L’avis du 7 juillet 2023 du procureur en chef adjoint de la Cour de cassation, Zafer Şahin, recommande que la 3e chambre criminelle de la Cour de cassation confirme la condamnation de Kavala le 25 avril 2022 par la 13e cour d’assises d’Istanbul et une peine d’emprisonnement à perpétuité sans possibilité de libération conditionnelle.

L’avis recommande également de maintenir les peines de 18 ans pour Can Atalay, avocat et député élu ; Tayfun Kahraman, urbaniste et universitaire ; Çiğdem Mater, cinéaste ; Mine Özerden, une défenseure des droits ; Hakan Altınay, éducateur ; et Yiğit Ekmekçi, fondateur d’une université et homme d’affaires. Il recommande l’annulation de la peine de 18 ans d’emprisonnement de l’architecte Mücella Yapıcı.
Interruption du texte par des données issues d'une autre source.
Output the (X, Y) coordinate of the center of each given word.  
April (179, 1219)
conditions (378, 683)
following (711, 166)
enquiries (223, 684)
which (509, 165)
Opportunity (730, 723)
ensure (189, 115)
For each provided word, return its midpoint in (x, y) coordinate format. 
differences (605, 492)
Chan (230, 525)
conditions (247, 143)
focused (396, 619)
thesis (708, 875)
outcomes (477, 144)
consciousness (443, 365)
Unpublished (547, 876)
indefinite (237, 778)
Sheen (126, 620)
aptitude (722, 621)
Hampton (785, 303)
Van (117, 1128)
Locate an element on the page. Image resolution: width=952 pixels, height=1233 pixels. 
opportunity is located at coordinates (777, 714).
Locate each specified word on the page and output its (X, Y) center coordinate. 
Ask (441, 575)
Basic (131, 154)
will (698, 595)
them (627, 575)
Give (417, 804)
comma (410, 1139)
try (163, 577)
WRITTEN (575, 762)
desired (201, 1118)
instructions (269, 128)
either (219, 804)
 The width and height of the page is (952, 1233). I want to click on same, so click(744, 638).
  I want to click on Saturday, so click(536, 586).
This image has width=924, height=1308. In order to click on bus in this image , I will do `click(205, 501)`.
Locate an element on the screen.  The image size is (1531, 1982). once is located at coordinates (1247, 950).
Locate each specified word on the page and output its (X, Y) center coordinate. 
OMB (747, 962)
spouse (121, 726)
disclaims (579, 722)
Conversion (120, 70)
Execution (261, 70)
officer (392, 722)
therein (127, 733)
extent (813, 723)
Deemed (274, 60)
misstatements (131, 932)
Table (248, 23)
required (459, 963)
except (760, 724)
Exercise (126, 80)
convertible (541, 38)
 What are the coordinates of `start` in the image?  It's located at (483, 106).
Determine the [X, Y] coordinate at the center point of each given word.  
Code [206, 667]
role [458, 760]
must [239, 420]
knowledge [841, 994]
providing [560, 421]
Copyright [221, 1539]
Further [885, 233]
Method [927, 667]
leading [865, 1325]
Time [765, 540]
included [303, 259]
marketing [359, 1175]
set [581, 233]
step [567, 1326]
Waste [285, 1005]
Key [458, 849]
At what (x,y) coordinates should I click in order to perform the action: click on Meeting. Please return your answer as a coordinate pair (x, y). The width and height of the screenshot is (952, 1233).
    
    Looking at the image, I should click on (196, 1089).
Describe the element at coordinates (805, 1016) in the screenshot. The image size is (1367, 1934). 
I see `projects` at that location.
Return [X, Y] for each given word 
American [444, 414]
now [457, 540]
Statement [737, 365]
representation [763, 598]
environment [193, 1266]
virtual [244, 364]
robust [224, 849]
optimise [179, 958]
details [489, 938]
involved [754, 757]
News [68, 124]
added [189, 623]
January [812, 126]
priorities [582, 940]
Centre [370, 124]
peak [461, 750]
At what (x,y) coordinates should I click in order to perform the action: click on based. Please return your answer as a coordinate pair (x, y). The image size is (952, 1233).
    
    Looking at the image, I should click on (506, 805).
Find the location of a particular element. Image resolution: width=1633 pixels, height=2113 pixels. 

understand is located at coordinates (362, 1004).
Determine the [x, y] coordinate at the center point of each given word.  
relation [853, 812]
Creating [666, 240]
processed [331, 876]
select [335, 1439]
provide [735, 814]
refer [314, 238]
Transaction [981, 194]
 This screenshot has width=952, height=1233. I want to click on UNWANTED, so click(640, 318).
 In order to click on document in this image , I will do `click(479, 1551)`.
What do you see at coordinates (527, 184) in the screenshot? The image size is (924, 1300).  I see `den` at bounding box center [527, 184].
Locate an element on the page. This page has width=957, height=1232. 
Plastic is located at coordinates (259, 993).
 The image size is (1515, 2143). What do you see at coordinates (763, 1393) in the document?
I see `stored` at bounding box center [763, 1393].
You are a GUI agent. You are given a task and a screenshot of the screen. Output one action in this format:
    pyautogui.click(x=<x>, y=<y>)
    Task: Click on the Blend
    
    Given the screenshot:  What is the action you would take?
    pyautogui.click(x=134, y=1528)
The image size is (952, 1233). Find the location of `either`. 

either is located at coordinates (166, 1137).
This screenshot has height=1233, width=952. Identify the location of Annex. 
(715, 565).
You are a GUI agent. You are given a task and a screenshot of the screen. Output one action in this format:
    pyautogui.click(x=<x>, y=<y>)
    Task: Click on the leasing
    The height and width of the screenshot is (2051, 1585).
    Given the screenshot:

La 3e chambre criminelle de la Cour de cassation examinera l’affaire dans les mois à venir et rendra un verdict sur l’opportunité d’approuver ou d’annuler les condamnations, bien que le moment de cette décision ne soit pas connu.

L’opinion de 77 pages du procureur Şahin s’appuie sur la théorie du complot décousue, des affirmations non étayées et des informations concernant les accusés de l’acte d’accusation initial de 657 pages du 19 février 2019, que la Cour européenne des droits de l’homme a jugé non pertinentes et insuffisantes pour établir des motifs raisonnables de poursuites , a déclaré Human Rights Watch. Le procureur résume une masse de conversations d’écoute électronique entre les accusés et d’autres, dont la signification n’est pas expliquée. Il comprend des affirmations généralisées sur les mouvements de désobéissance civile à travers le monde jugées pertinentes pour les manifestations du parc Gezi, et des informations sur l’implication de Kavala et d’autres avec la Fondation Open Society (Açık Toplum Vakfı) désormais fermée en Turquie et Anadolu Kültür, un centre d’arts et de culture. groupe civique.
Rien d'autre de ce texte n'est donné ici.